[[ DATA RECORDS open ]]

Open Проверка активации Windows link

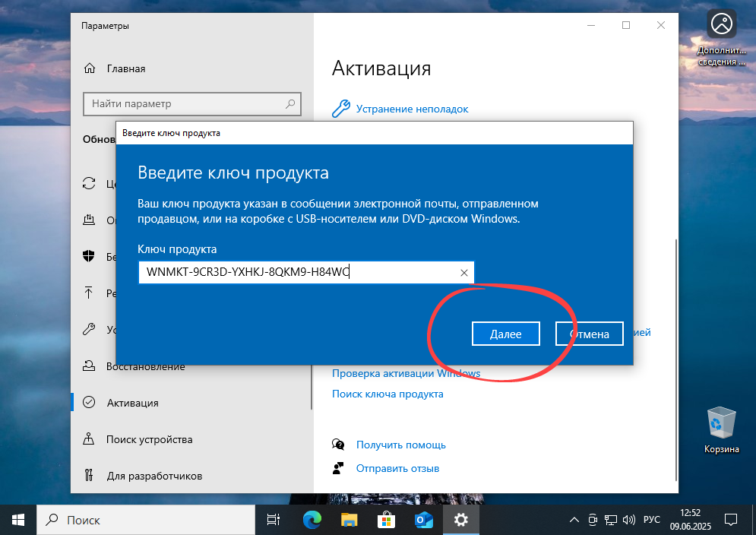click(x=406, y=373)
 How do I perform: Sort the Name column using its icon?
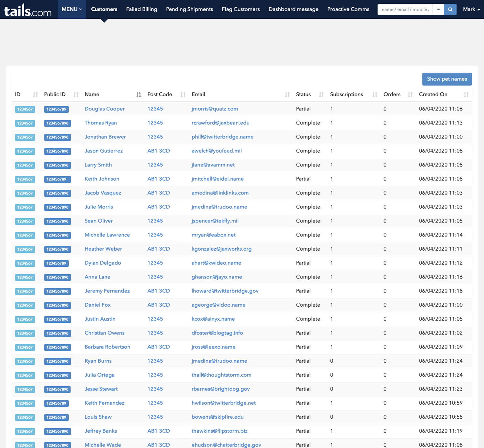click(x=139, y=95)
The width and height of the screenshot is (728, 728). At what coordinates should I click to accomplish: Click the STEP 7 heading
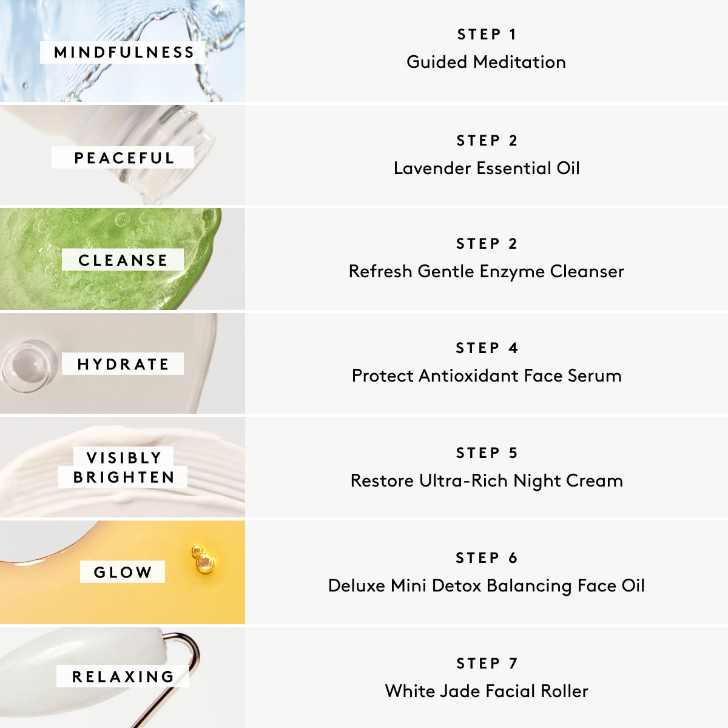(x=487, y=664)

[[ DATA RECORDS closed ]]

# WHAT NEEDS TO BE DONE
Take the line containing "The width and" through the last line of the material and retype exactly those lines, both ends included, with no pictures.

# YOUR SOLUTION
The width and height of the screenshot is (728, 728). At what coordinates should I click to accomplish: Click the STEP 7 heading
(x=487, y=664)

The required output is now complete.